De qualquer forma, ficamos capturados numa trama cultural simbólica, fundada por um discurso masculino, num padrão patriarcal dissociado, onde a "identidade de mulher" e a "identidade de homem" são composições distintas e antagônicas. E, embora homens e mulheres sejam vários, diversificados quanto às posições feminina (passiva) ou masculina (ativa) que ocupem na cultura, uma ordem coletiva fálica e discriminadora nos designa lugares, posições, deveres e traços identificatórios. 

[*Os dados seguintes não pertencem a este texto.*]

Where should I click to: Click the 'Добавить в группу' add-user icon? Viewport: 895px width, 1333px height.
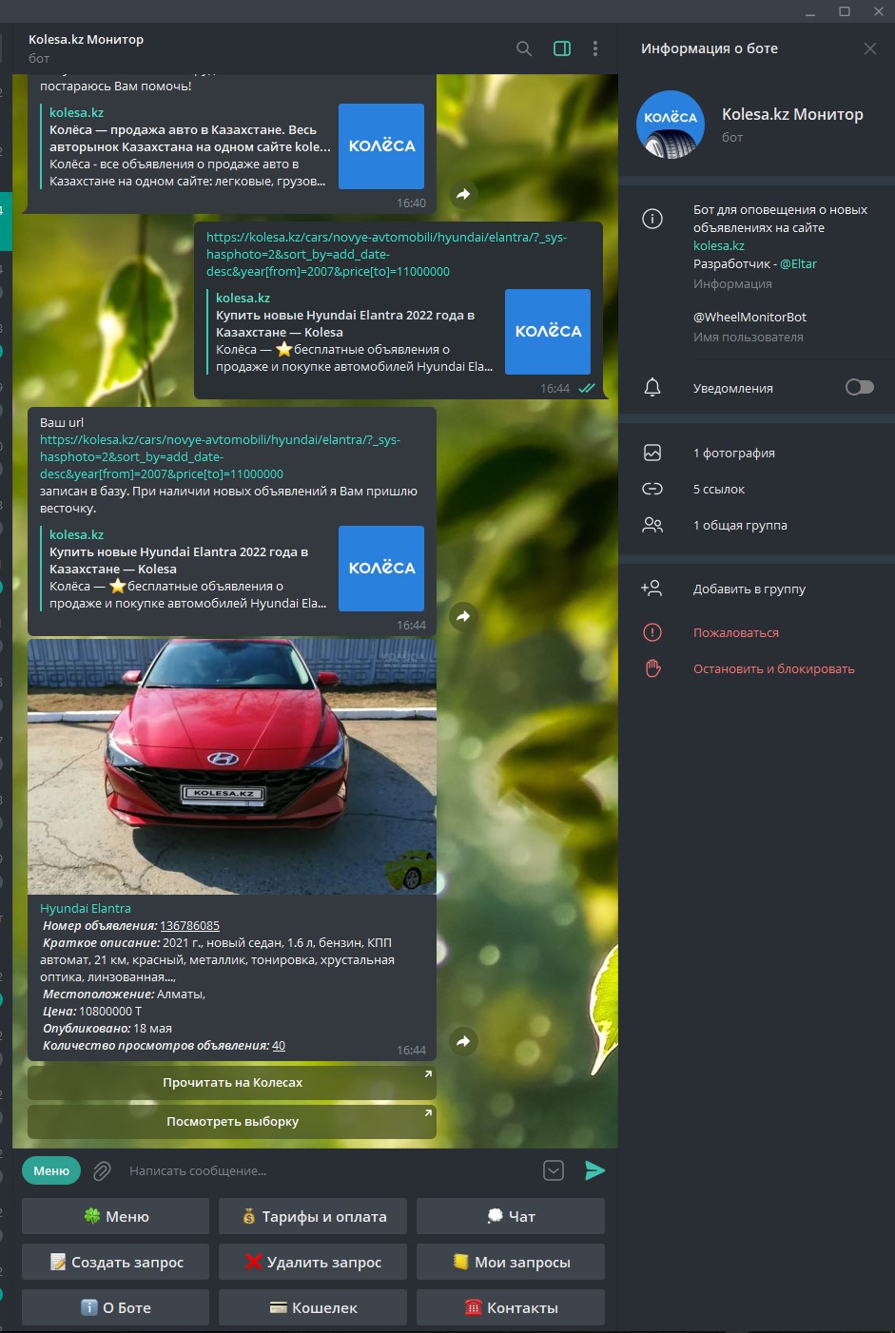tap(652, 589)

Então "ser uma mulher", implica em localizar, dentro de um discurso masculino que constrói a feminilidade, alternativas para "que mulher se pode ser". Numa posição passiva do feminino, as opções oferecidas em geral situam-se entre "mãe" (ou "santa") e "histérica"(ou "puta"). Em geral caminhamos entre personagens da adolescente ingênua e romântica (Perséfone), da esposa virtuosa (Hera) ou da amante apaixonada (Afrodite). 
Para Rousseau (in Kehl,1999:216), "a feminilidade é um conjunto de atributos que a mulher precisa oferecer ao homem para sustentar, nele, a virilidade. Assim, a masculinidade precisa ser sustentada pelo trabalho ativo de produção da passividade feminina." É claro que a essa condição desigual e masoquista se rebelaram as feministas na década de 60. Só que ao tentar demonstrar que a mulher é também sujeito livre e de desejos utilizaram - se dos mesmos recursos de um "falo" masculino para subjugar e negar a feminilidade. E passaram do masoquismo à virilização. 

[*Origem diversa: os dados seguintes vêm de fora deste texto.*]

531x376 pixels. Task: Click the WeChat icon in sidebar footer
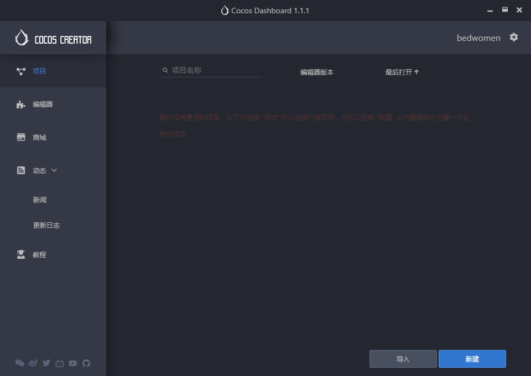20,363
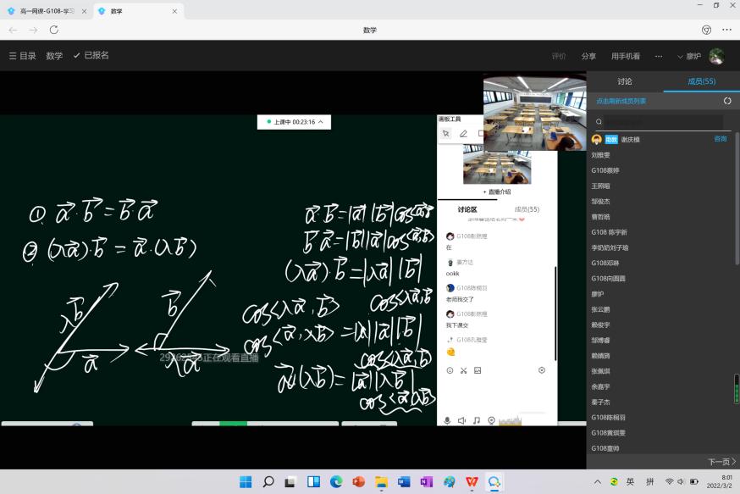The image size is (740, 494).
Task: Select the pen tool in 画板工具
Action: [463, 133]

Com a modernidade e a inserção das mulheres ao campo da produção e do trabalho, atributos e destinos tidos como masculinos também passaram a fazer parte da identificação das mulheres. Assim, aos ideais culturais de submissão feminina agregaram-se os de autonomia de todo sujeito moderno; aos ideais de domesticidade os de liberdade; a idéia de uma vida predestinada ao casamento e à maternidade contrapôs-se a idéia, também moderna, de que cada sujeito deve escrever seu próprio destino, de acordo com sua própria vontade.
Assim, "ser uma mulher" implica em ter de discriminar registros históricos que serviram para reforçar padrões ambivalentes e ainda desconsiderados do feminino que foram se adensando na cultura. "Ser mulher" traz como parte do destino individual a necessidade, ainda, da individuação do gênero. Se faz necessário localizar uma individualidade do feminino ainda não claramente inscrita numa ordem coletiva. 

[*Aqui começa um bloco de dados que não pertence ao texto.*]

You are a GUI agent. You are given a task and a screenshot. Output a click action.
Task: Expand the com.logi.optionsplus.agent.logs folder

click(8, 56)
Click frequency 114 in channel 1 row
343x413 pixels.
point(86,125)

A psicanalista Maria Rita Kehl (1999: 134) chama atenção para o fato de que em nossa cultura "só existe "O Homem" como categoria universal abstrata, "A Mulher" não existe. A posse do orgão masculino funda uma "identidade" entre todos os homens, sintetizada pelo significante fálico. E ainda: "O único significante que agrupa inquestionavelmente todas as mulheres sob a mesma barra é o que indica a "Mãe". A mulher não existe, mas existe a Mãe, esta figura temida e poderosa. Só que a mãe, no Inconsciente, não é exatamente uma mulher." 
Então, o projeto de individuação para as mulheres implica em encontrar um discurso singular que possa expressar "a mulher" que se é; o que implica em buscar ser uma "outra", que não necessariamente a mãe ou a histérica. 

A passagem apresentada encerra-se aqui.